The US dollar surged across the board, adding gains against most of its peers. It gained the most against the pound sterling, the Swiss franc and the Japanese yen, rising 0.52%, 0.51% and 0.43% respectively. According to the probability extracted from the Fed funds futures, the probability of a rate hike in December has risen to 70%, compared to 63% a week ago.
The greenback also got a boost from Donald Trump amid an announcement made on Wednesday about a proposed rate tax cuts plan. Beside the tax cuts for individual and corporation, the proposal also mentioned an increase of the bottom tax rate to 12% from 10% currently and also the eventuality of a higher tax rate for wealthy individuals. It seems that this tax cuts plan will find a larger support among Congress members as its overall effect will be more balanced compared to what the Donald has proposed so far.
We were advocating, for quite some time now – that the USD was oversold and that the time was coming for a recovery. It seems that the time has finally come, especially against currency that profited extensively of the USD weakness. Currency such as the AUD, AUD and EM in general are potential subject to a broader correction.
Mario Draghi does not threaten Bitcoin
This was one comment that seems at first sight very bullish for the bitcoin, the most famous digital currency. Mario Draghi, in its statements to the European Parliament’s Committee on Economic and Monetary Affairs has mentioned that the European Central Bank has not the mandate to prohibit or regulate Bitcoin.

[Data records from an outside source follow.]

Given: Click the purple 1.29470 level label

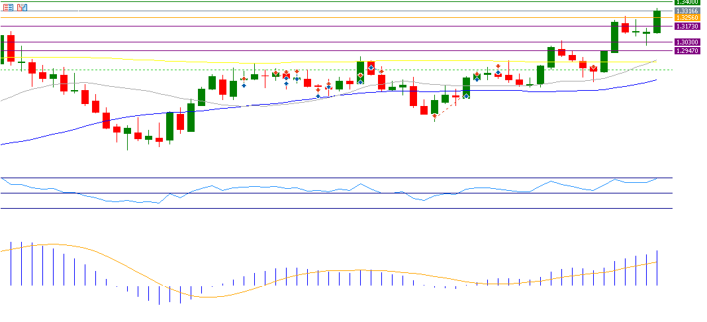Looking at the screenshot, I should [x=688, y=50].
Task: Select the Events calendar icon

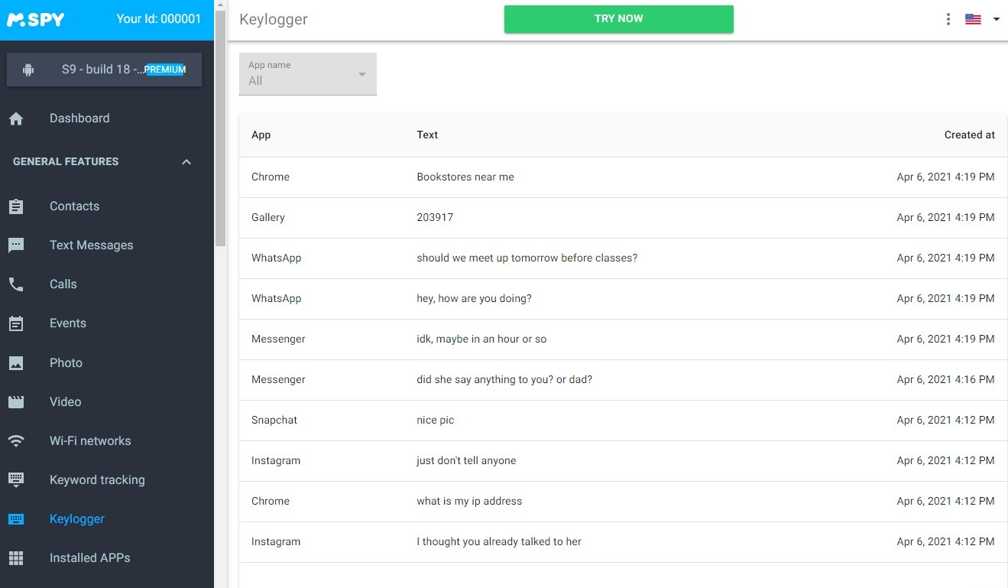Action: (16, 323)
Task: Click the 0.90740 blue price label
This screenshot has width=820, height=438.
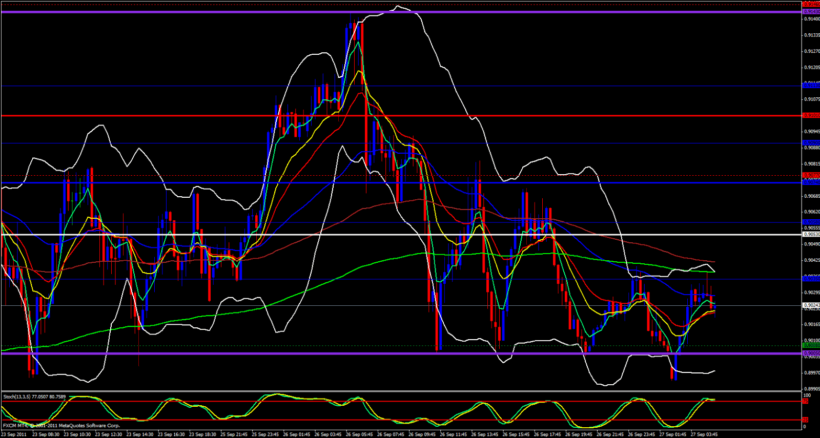Action: 811,182
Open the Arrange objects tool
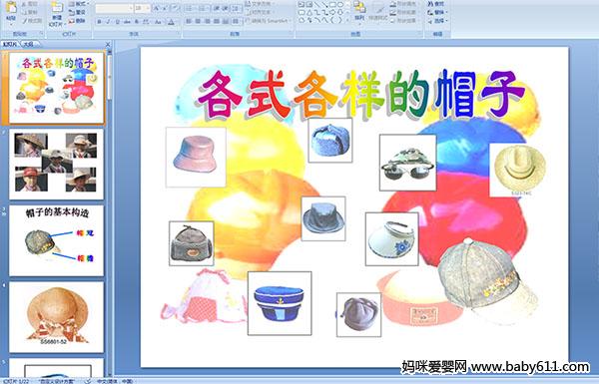This screenshot has height=384, width=599. (x=359, y=11)
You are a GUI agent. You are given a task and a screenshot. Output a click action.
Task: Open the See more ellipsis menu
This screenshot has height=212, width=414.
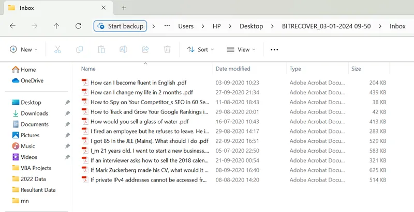[x=274, y=50]
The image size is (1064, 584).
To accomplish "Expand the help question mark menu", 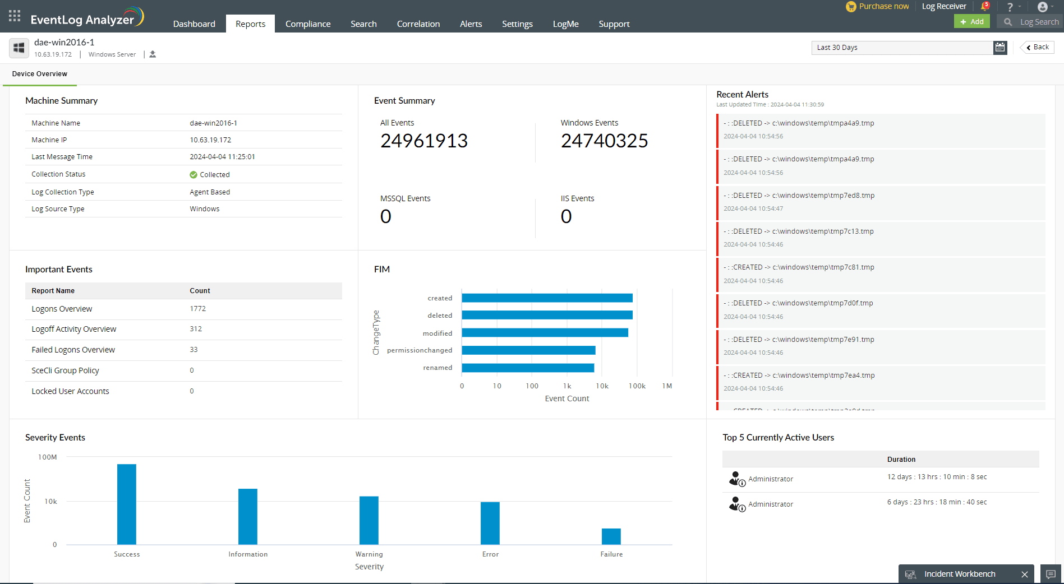I will pos(1012,7).
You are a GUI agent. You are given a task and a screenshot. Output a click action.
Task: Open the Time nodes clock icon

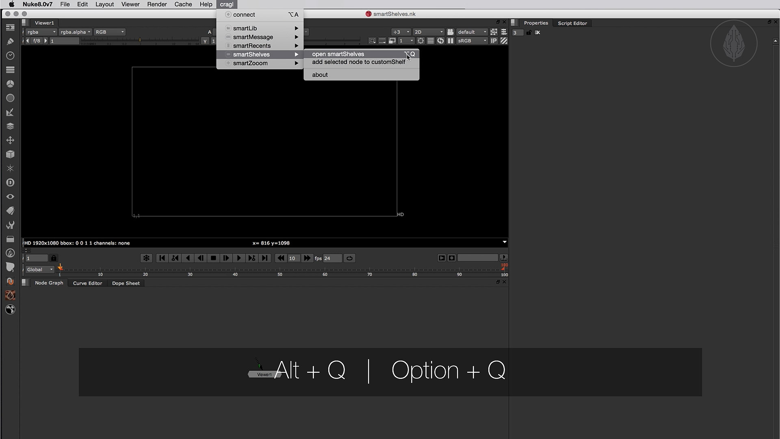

It is clear that big institutions are not in a hurry to regulate. We believe that the power of money creation is one very important power that are not going to be given up. Ironically, new derivatives are going to be introduced by next year on the Bitcoin and should, by the way, likely weigh on prices. The gold price has been driven lower by paper contracts. The ratio between paper and physical is currently higher than 200 according to the latest disclosure from the CME. One can perfectly imagine what impact it may trigger when derivatives are going to be introduced on Bitcoin.
Right now, the Bitcoin price is holding slightly below $4000 and there are upside pressures. The price is likely to rise again. We do not consider that this is a “tulip mania” the bubble name of the hyperinflation that occurred in Netherlands. It is rather another way to store wealth.